Al-Jahiz may have been the child of East African slaves, who were numerous in southern Iraq in the eighth and ninth centuries. His ancestry is uncertain, however. The sobriquet al-Jahiz (goggle-eyed) refers to a remarkable physical condition which observers may have attributed to African origins. People of his time described al-Jahiz as an exceptionally ugly individual.
Al-Jahiz studied in his hometown of Basra, then went off to Baghdad for advanced education. He appears to have been employed early as a clerical official or copyist for the government.
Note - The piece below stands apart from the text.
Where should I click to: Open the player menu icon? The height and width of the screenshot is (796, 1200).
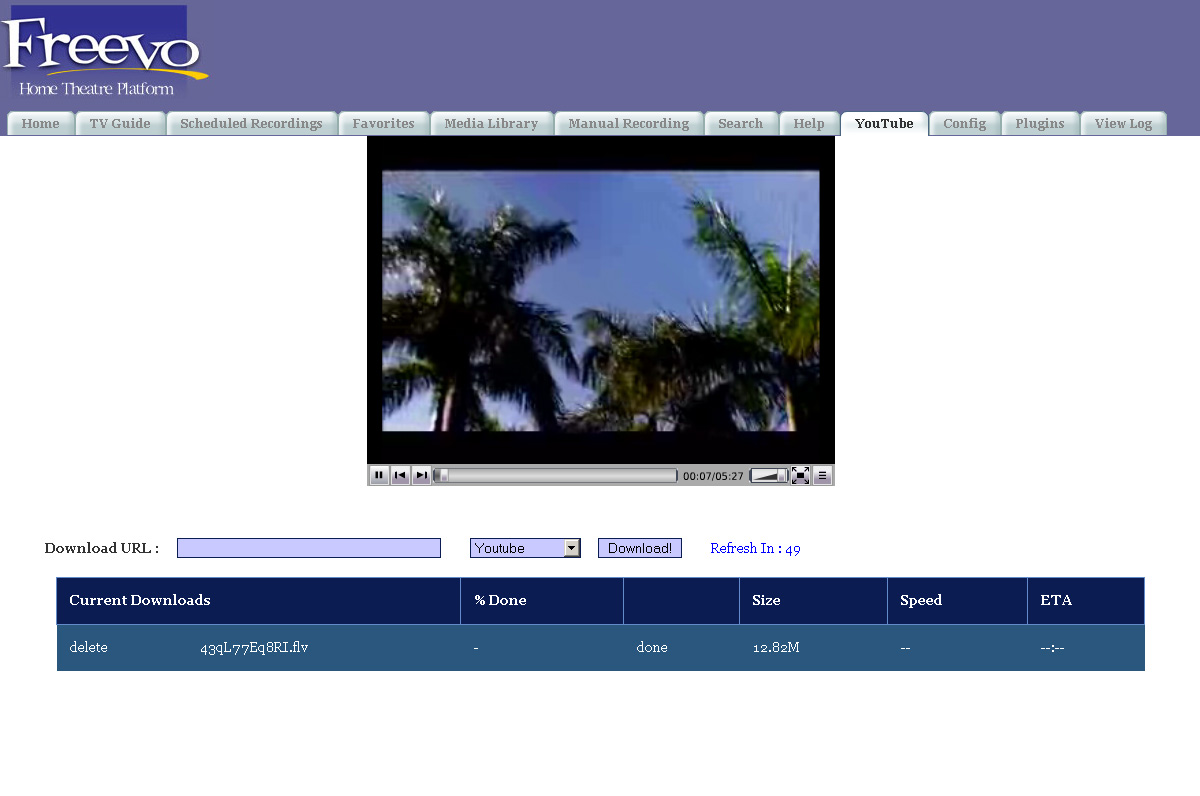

His unusual stylistic flair came to the attention of high officials, and the Abbasid caliph al-Ma’mun (813-833) commissioned him to write a series of essays justifying the Abbasid seizure of power from the previous Umayyad dynasty in Damascus around 750. According to some sources, the caliph once considered employing al-Jahiz as a personal tutor for his sons, but was so unnerved by his physical appearance that he decided against him. (In fairness to the caliph, it should be noted that al-Jahiz also had a reputation for having a bitter and irascible temperament.)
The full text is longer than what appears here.